Das heißt: Jesus weiß schon hier, dass er eine einzigartige Beziehung zu Gott hat. Eine Beziehung, die niemand anderes auf der Welt hat. Und das heißt, Jesus wird hineingeboren in eine ganz normale Familie, er ist in vielerlei Hinsicht ein ganz normales Kind, ein ganz normaler Jugendlicher. Er erlernt einen ganz normalen Beruf, und er macht viele ziemlich normale Erfahrungen. Er hat Hunger, er hat Durst, er wird müde, er lacht, er freut sich, er ist traurig und er hat zugleich etwas was niemand sonst hat. Er hat eine einzigartige Beziehung zu Gott, und er hat im wörtlichen Sinne eine weltbewegende Mission.

 

Vielleicht sagen manchmal Leute über deinen Glauben: „Ach, das, was du dein Christsein nennst, das ist ja doch reichlich unspektakulär.
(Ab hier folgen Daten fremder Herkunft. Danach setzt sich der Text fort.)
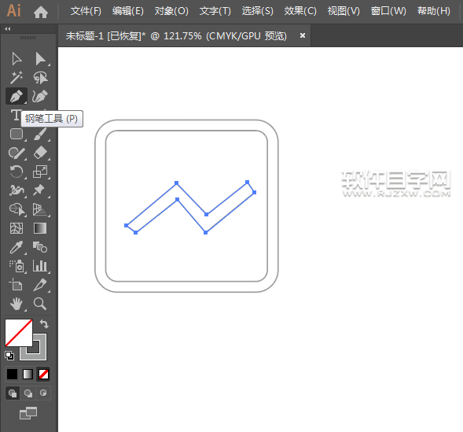Go to the Home screen
Viewport: 463px width, 432px height.
(41, 12)
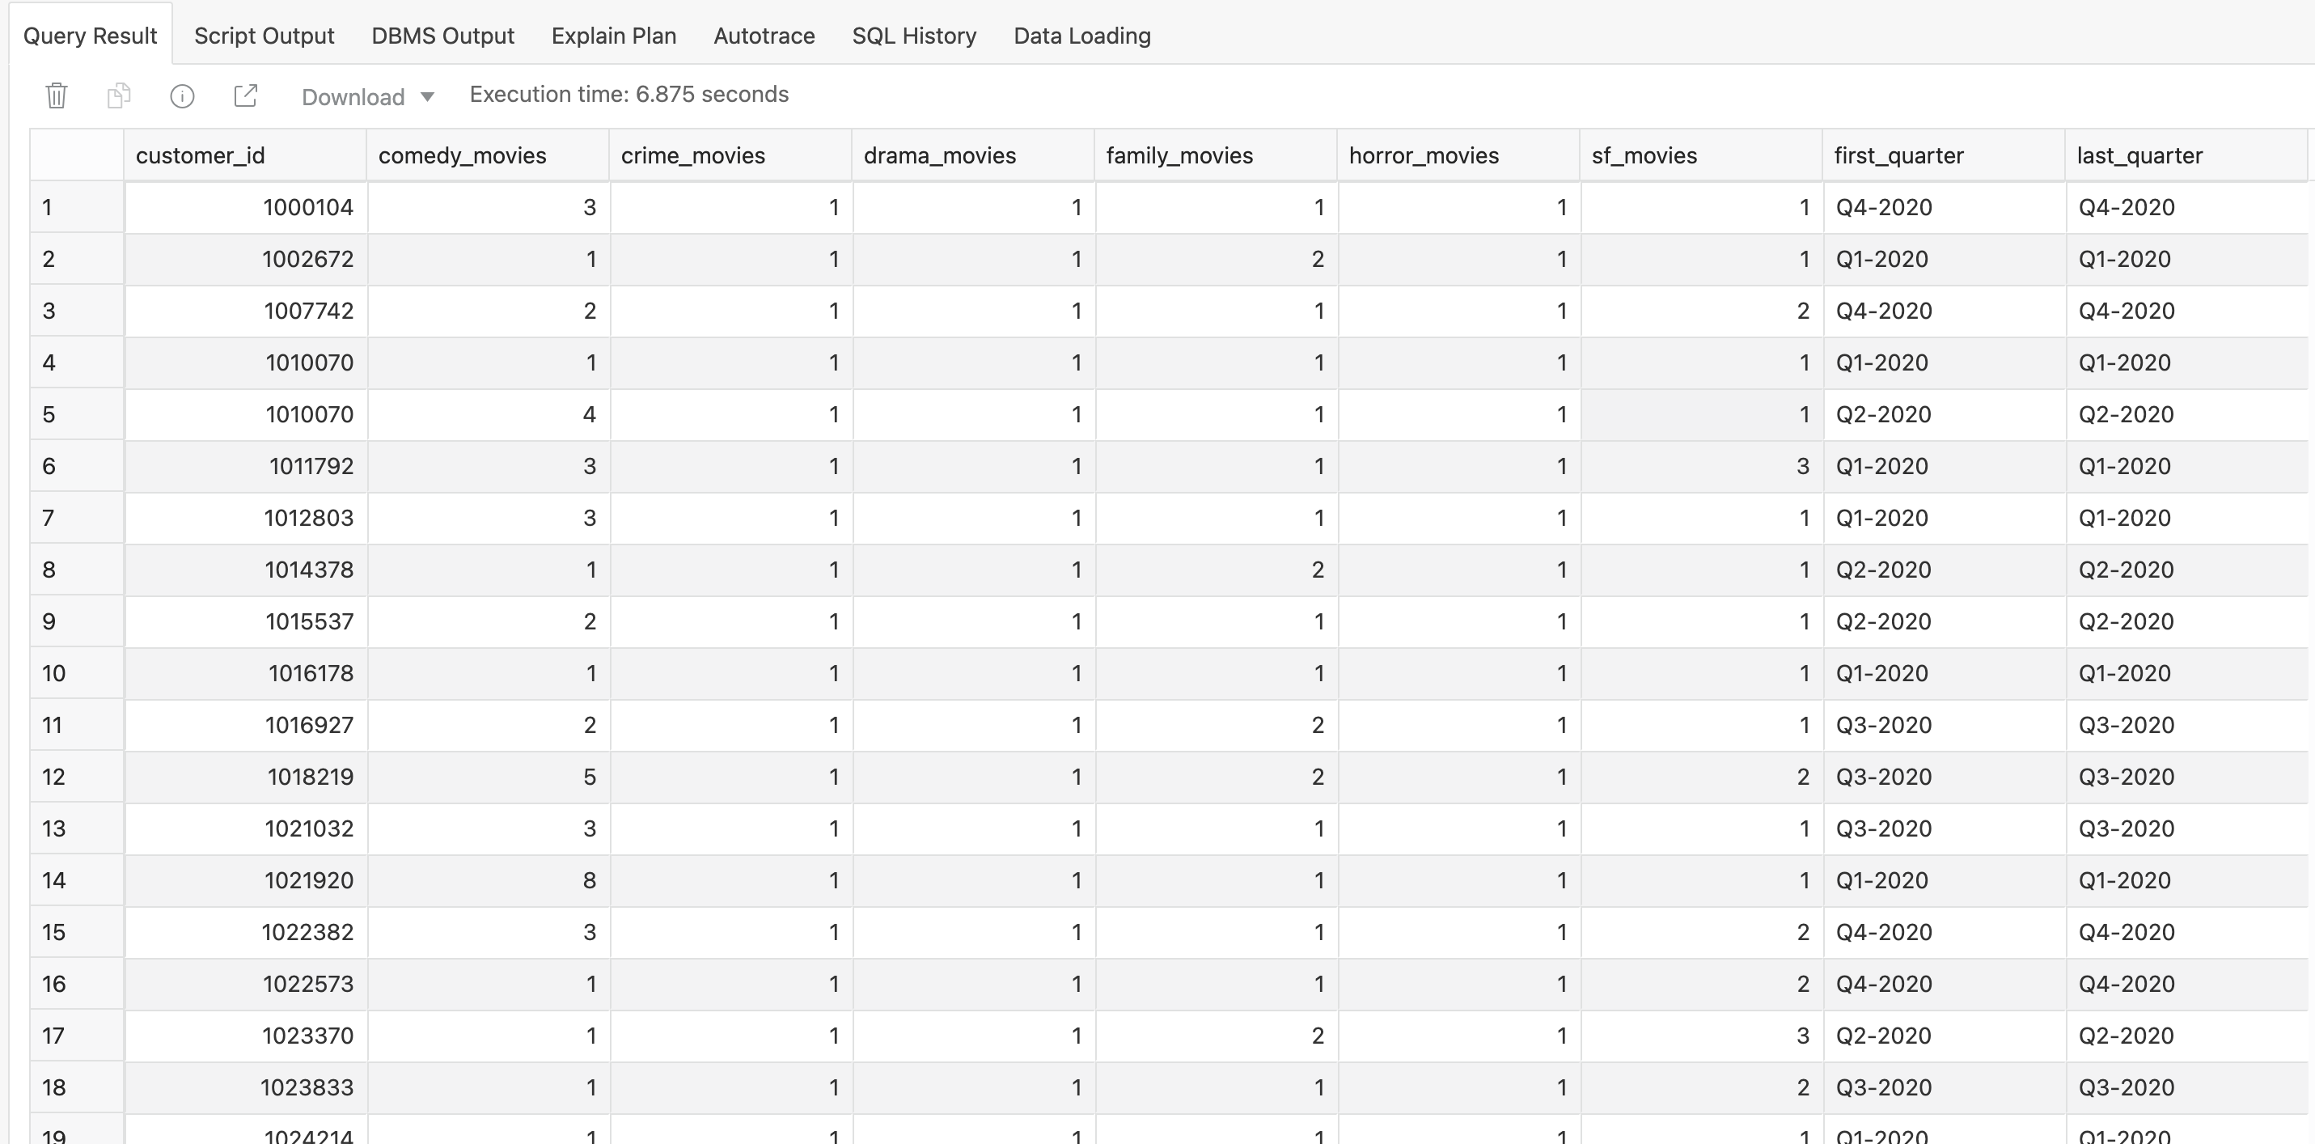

So viel sieht man davon von außen nicht.“ Vielleicht sagst du das selbst manchmal über dein Christsein: Eigentlich ist mein Christsein ziemlich unspektakulär. Gottes Spezialität ist, mitten im Unspektakulären am Werk zu sein. So kommt er in Jesus in diese Welt: unscheinbar in einer Familie am Rande der damals bewohnten Welt, irgendwo fernab der Machtzentren, unscheinbar, überraschend. Und am Ende wenn er eines Tages wiederkommt in diese Welt, wird es unverkennbar sein. Unscheinbar, überraschend – u und am Ende unverkennbar.

 

So kommt Gott in Jesus in diese Welt, und so kommt Gott in Jesus auch in dein Leben: vielleicht unscheinbar, vielleicht nicht mit den großen Visionen, über die man nachher christliche Taschenbücher schreibt. Wahrscheinlich überraschend, wahrscheinlich in einer Weise, die du dir vorher nicht vorgestellt hast, und ganz sicher eines Tages unverkennbar. Wenn du bei Gott bist, wird es völlig unverkennbar sein. Und dass du Mensch bist, ein ganz normaler Mensch, mit ganz normalen Bedürfnissen und Sorgen – das wundert ihn nicht, das kennt er. Amen.